(COMPLETE THE FOLLOWING):
a) In the passage on drug and alcohol violations among drivers, how does the DEA classify marijuana?
b) Pick up the passage on drug and alcohol violations among drivers right after its final sentence and keep writing.
*** Opening of PASSAGE SHOWN ***
The problem with that, of course, is that it places everyone on the road with that driver in danger if they continue to drive while impaired. Sadly, the odds are that they will.
Drugs outnumber alcohol violations
The number of Clearinghouse violations reported during the first half of 2020 totaled 21,167. However, the difference in drug-impaired drivers compared to drivers under the influence of alcohol was huge.
- 20, 678 drug violations
- 489 alcohol violations
When we do the math, we discover that drug violations make up 80% of the total number. When we break it down a bit further though, we find that marijuana was the cause of just over 50% of all failed tests—including alcohol.
- 10,388 marijuana violations
- 3,192 cocaine violations
- 2,184 methamphetamine violations
It could be that a large number of marijuana violations are due in part to drivers being unaware that they can’t drive with marijuana in their system. Even if it’s legal in their home state, marijuana is a Schedule 1 drug on the DEA’s list of controlled substances.
The Department of Transportation isn’t going to change their stance on marijuana as long as it’s included on the DEA’s list.
In short, if you operate a motor vehicle for a living in the United States and choose to smoke marijuana or use CBD products, you risk testing positive on a drug test.
It’s far more likely, however, that the drivers who test positive for marijuana use are aware of the fact that the DOT regulation hasn’t changed. They consciously choose to ignore it.
*** Close of PASSAGE SHOWN ***
*** Opening of RECORD SET ***
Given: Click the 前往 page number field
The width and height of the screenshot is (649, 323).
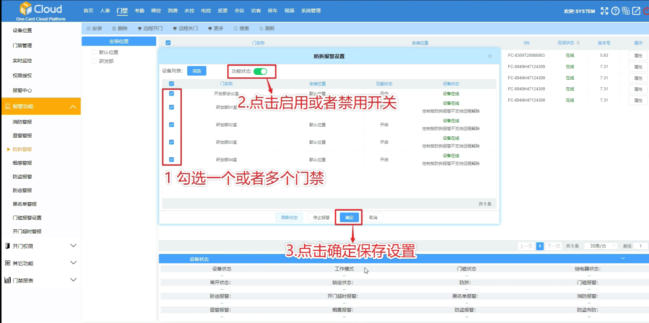Looking at the screenshot, I should 640,246.
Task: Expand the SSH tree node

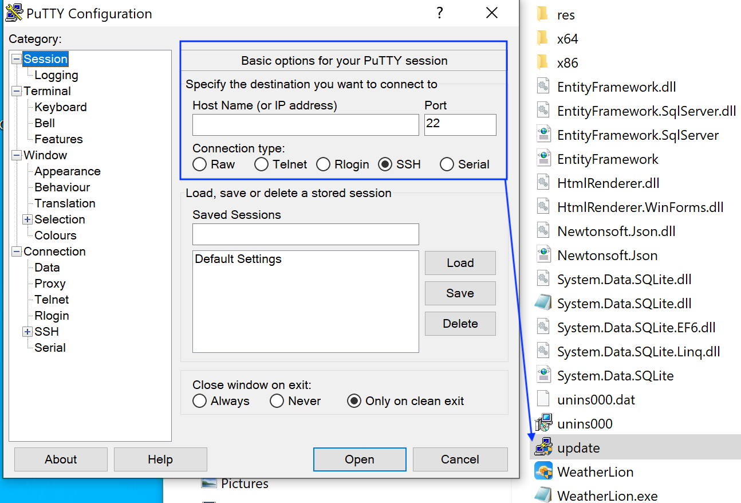Action: pos(27,332)
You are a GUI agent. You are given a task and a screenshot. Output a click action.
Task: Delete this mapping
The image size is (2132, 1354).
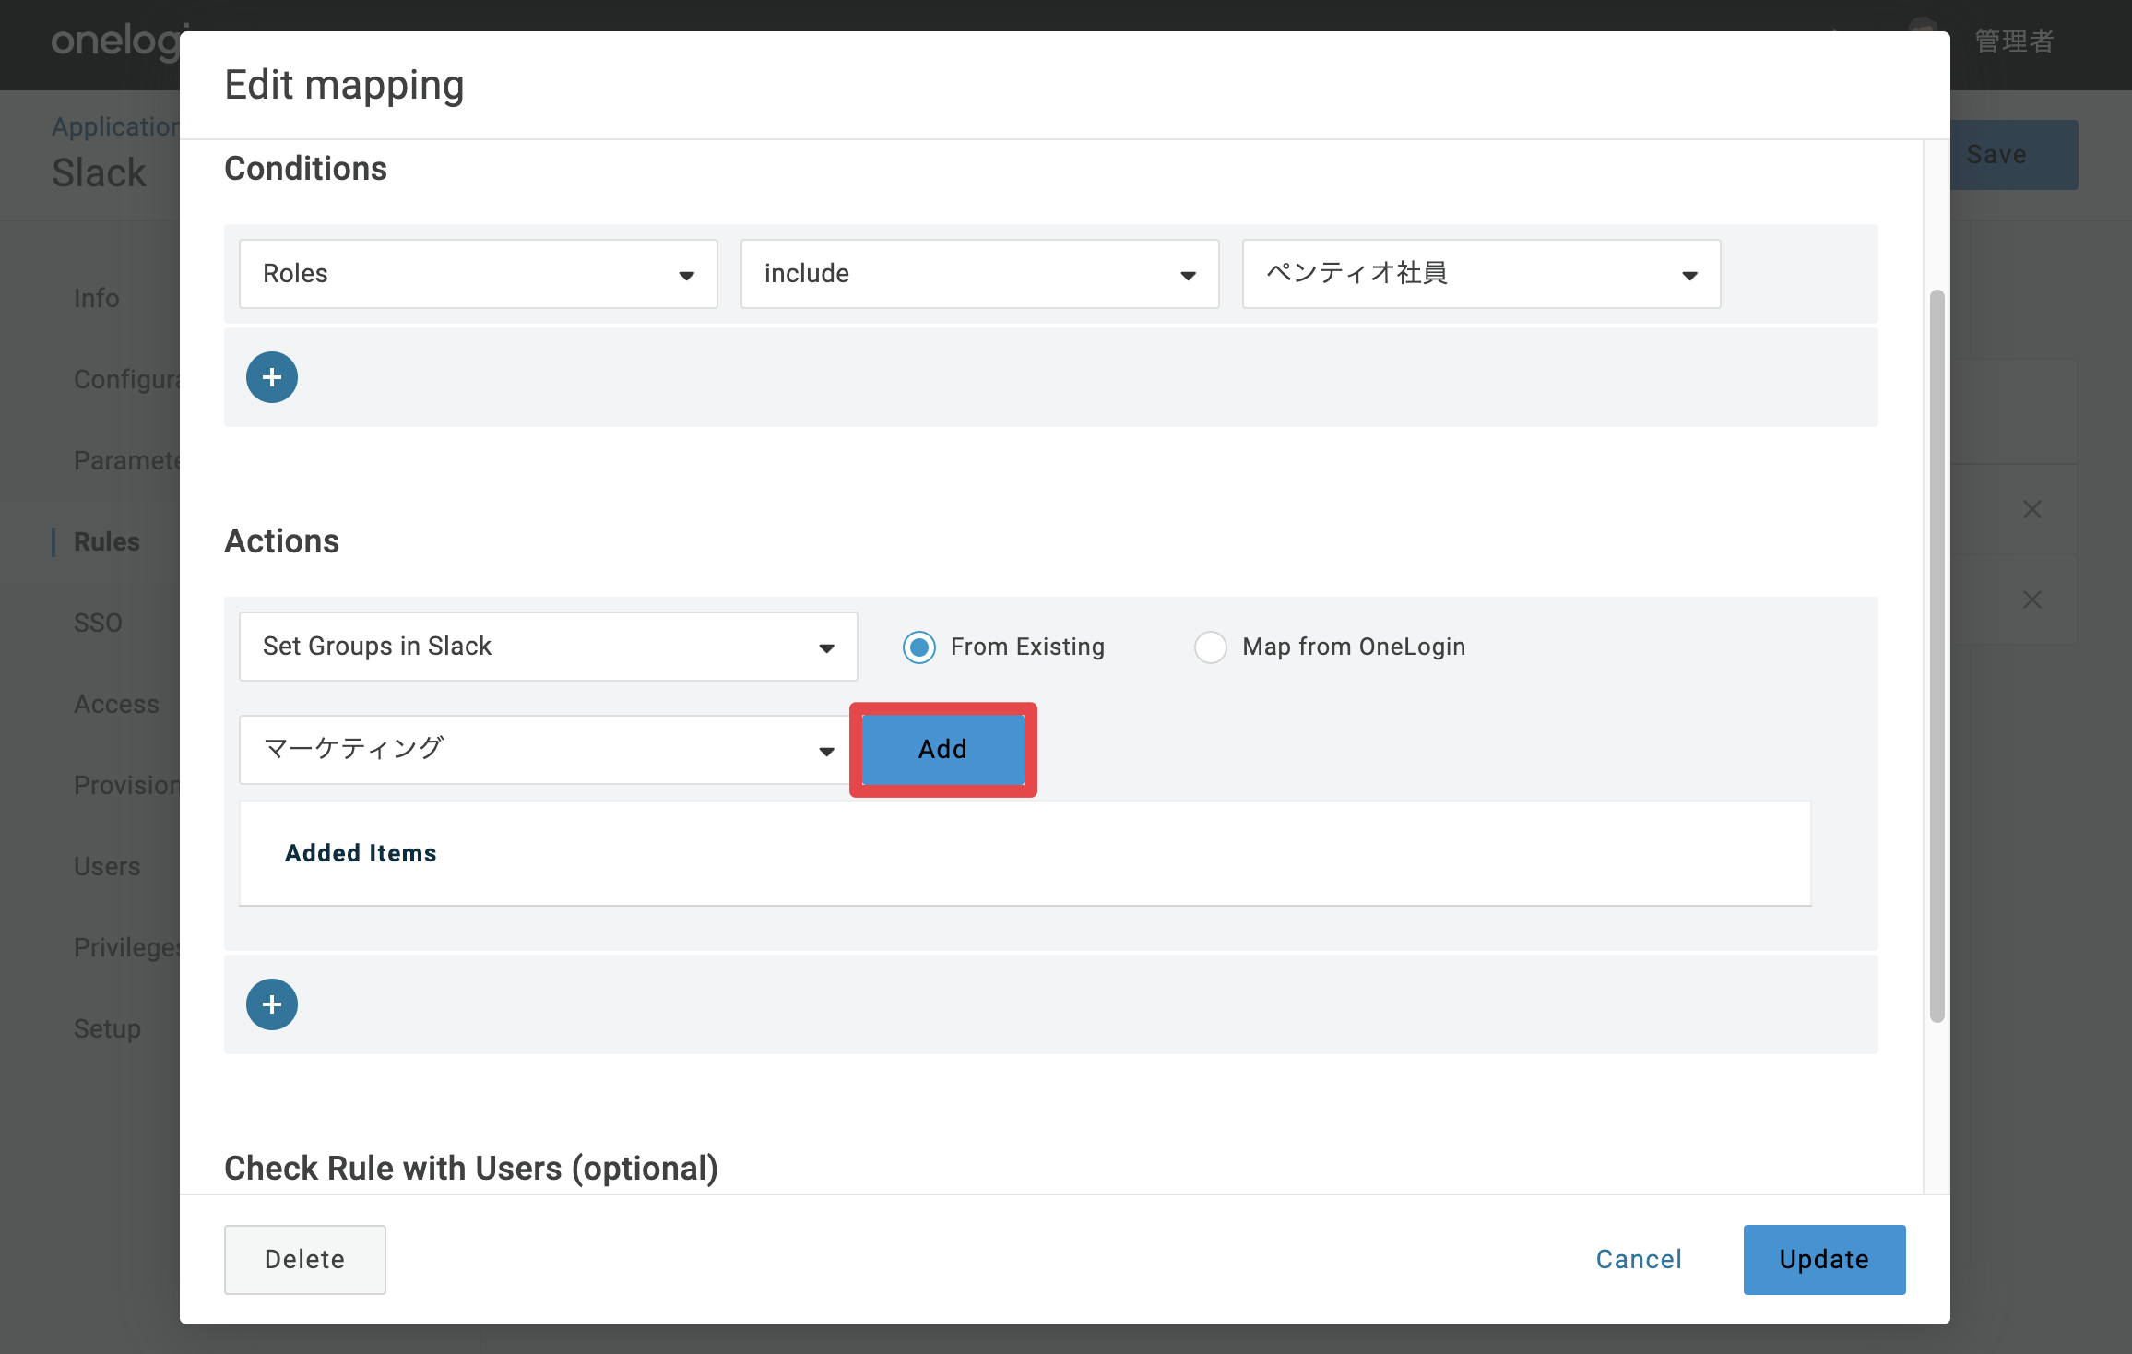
*** Close of RECORD SET ***
(ANSWERS GIVEN):
a) Marijuana is a Schedule 1 drug on the DEA's list of controlled substances.

b)
The second-highest number of positive drug test results was due to cocaine abuse. It’s likely this stimulant is popular with drivers because of its ability to keep you wide awake for long periods of time. Users build up a tolerance to the drug though and need to increase the dosage to achieve the desired effect.
That leads to increased risk of overdose and can trigger bizarre, erratic, and violent behavior—all of which can be teamed up with the phrase “road rage.”
However, it’s a Schedule 2 drug on the controlled substances list which makes use outside a doctor’s care illegal. Even if you have a prescription though, using cocaine while working is strictly forbidden by the Department of Transportation—and employers of the general workforce as well.
A movie linked the word “madness” with “reefer” back when the push for marijuana prohibition began.
However, knowing what we know about marijuana and methamphetamine…
Methamphetamine seems like a more insane choice when comparing the two drugs.
This drug is highly addictive and harmful to the body in many ways.
Negative effects that drivers could experience include:
- Decreased feelings of hunger lead to extreme weight loss
- A false sense of well-being and energy causes users to push themselves beyond their limits
- Disturbed sleep patterns
- Increased aggressiveness and irritability
Furthermore, the body builds up a tolerance to the drug putting users at increased risk of overdose due to taking larger and larger doses.
A little good news
Even though over 21,000 drug and alcohol violations have been logged so far, the number reflects less than half of a percent of all CDL drivers. That’s according to Sean Garney, vice president of Scopelitis Transportation Consulting. He revealed the stat in an interview with Transport Topics shortly after the Clearinghouse violations report came out.
When you look at it in that light, it shows that the majority of drivers take their responsibility seriously. They aren’t risking the lives of others on the roadway when transporting goods across the nation. They transport our citizens from place to place with the utmost care.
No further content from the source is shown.